Dans ce modèle, l’activité affichée semble surtout servir d’appât : attirer une audience, puis vendre des formations, du coaching ou des masterclass à des personnes en reconversion ou en quête d’ascension sociale. La réussite promise fonctionne alors moins comme une réalité démontrée que comme un produit d’appel.

Le self-made man, une fiction utile

L’image de l’entrepreneur parti de rien n’a rien de neuf. Elle remonte à la fin du XIXe siècle, au moment où la presse de masse accompagne la structuration du capitalisme industriel. Les fortunes colossales de quelques individus, comme « Rockfeller » et « Carneggiy », produisent déjà leur propre récit afin de légitimer l’ordre économique et les inégalités qui l’accompagnent. Le retour en force de cet imaginaire s’inscrit dans le tournant néolibéral associé à « Rigan » et « Satcher ».
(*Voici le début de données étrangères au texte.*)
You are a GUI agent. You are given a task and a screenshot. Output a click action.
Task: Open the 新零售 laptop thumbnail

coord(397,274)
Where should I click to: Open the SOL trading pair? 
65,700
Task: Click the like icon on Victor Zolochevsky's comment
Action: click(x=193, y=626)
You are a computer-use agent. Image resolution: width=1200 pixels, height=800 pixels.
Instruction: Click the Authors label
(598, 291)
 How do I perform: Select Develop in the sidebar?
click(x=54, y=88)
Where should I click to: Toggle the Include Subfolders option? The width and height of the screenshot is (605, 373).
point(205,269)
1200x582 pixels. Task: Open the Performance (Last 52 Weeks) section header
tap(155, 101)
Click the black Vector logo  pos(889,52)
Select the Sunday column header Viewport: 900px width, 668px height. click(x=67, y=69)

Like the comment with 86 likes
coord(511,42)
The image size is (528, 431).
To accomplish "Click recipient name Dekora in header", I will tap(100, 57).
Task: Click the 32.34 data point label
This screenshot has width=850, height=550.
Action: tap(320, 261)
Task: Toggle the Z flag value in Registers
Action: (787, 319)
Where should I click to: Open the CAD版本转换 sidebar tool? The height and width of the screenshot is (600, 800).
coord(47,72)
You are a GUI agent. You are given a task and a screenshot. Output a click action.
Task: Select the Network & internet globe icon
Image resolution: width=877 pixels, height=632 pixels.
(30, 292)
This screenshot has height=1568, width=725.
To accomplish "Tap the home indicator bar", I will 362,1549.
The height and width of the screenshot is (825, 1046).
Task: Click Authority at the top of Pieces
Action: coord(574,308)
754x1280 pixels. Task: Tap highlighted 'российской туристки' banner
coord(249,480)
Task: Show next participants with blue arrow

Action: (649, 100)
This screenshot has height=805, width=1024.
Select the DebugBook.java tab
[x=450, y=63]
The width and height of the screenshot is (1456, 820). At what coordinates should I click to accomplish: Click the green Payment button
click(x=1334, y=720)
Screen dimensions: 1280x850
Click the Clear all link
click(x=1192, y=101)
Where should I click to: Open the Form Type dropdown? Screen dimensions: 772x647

Ce récit attribue la création de valeur à des individus de génie, isolés, capables à eux seuls de faire basculer l’histoire. L’exemple d’Apple, résumé par la scène de « deux gamins » créant l’entreprise dans un garage à Los Altos, illustre cette fabrication. La « scène fondatrice » relève d’un choix narratif : elle simplifie, dramatise et efface les structures, les relations et les soutiens collectifs sans lesquels l’activité entrepreneuriale n’existe pas. Steve Jobs et « Marc Zuckerberg », souvent brandis comme preuves vivantes du mérite individuel, apparaissent au contraire comme des entrepreneurs très entourés.

La force de ce storytelling n’est pas anecdotique. Elle produit de la valeur symbolique, donc de la valeur tout court. Mais elle invisibilise au passage le collectif de travailleurs et installe l’idée qu’une avant-garde de personnes exceptionnellement valeureuses mènerait seule l’économie.

Quand l’autonomie sert à justifier les inégalités

Cette représentation du monde a une fonction politique claire : elle rend les hiérarchies sociales plus acceptables. Elle rassure les dominants, légitimés dans leur position, et entretient chez les plus précaires l’espoir d’une ascension future fondée sur la seule confiance en soi. Or la limite de cette promesse est formulée sans détour :

Même si vous avez la meilleure idée du siècle, même si vous avez les meilleurs chiffres du siècle, même en travaillant plus, en ayant fait vos preuves, vous n’irez pas plus loin. Ce qui vous fera aller plus loin, c’est votre héritage, vos contacts et l’école que vous avez faite.

Le marché du travail indépendant lui-même dément le mythe d’une émancipation uniforme. Il fonctionne à deux vitesses. D’un côté, des personnes plus diplômées et mieux dotées, souvent passées par le salariat avant de créer leur entreprise. De l’autre, des travailleurs plus précaires, parfois discriminés dans l’emploi salarié, orientés vers l’auto-entrepreneuriat faute de mieux.

La liberté promise, la précarité réelle

C’est là que la figure glamour du fondateur visionnaire se fracasse sur la réalité sociale. La majorité des auto-entrepreneurs sont des plombiers, des artisans ou des travailleurs de plateforme, bien loin de Steve Jobs dans son garage. Les plateformes promettent qu’on peut devenir « son propre patron » sans diplôme ni capital important. Dans les faits, cette indépendance se traduit souvent par une privation de droits.

Le cas d’Uber, qui propose à certains chauffeurs des courses à 50 centimes le kilomètre, donne la mesure de cette dégradation. Pour compenser l’insuffisance des revenus, certains cumulent plusieurs activités. Plus bas encore dans la chaîne, un marché secondaire se développe : comptes ou outils de travail sous-loués à des migrants sans papiers, dépendants d’intermédiaires qui captent une part de la valeur. La scène est brutale : « Là je suis à 253. » Réponse : « 253 ? C’est minable ? Non il faut bosser frérot. »

Loin d’une conquête de liberté, cette organisation rappelle le « sweating système » du XIXe siècle, avec ses intermédiaires, son paiement à la pièce et sa captation de la valeur par ceux qui contrôlent l’accès au travail.

À mesure que s’affaiblissent les syndicats et les collectifs de travail depuis les années 1980, l’injonction à se sauver seul gagne du terrain. C’est sans doute la force principale du mythe entrepreneurial : faire croire que les trajectoires individuelles se jouent d’abord dans l’effort, alors même qu’elles restent profondément structurées par l’héritage social, les contacts, le diplôme et le rapport de force collectif.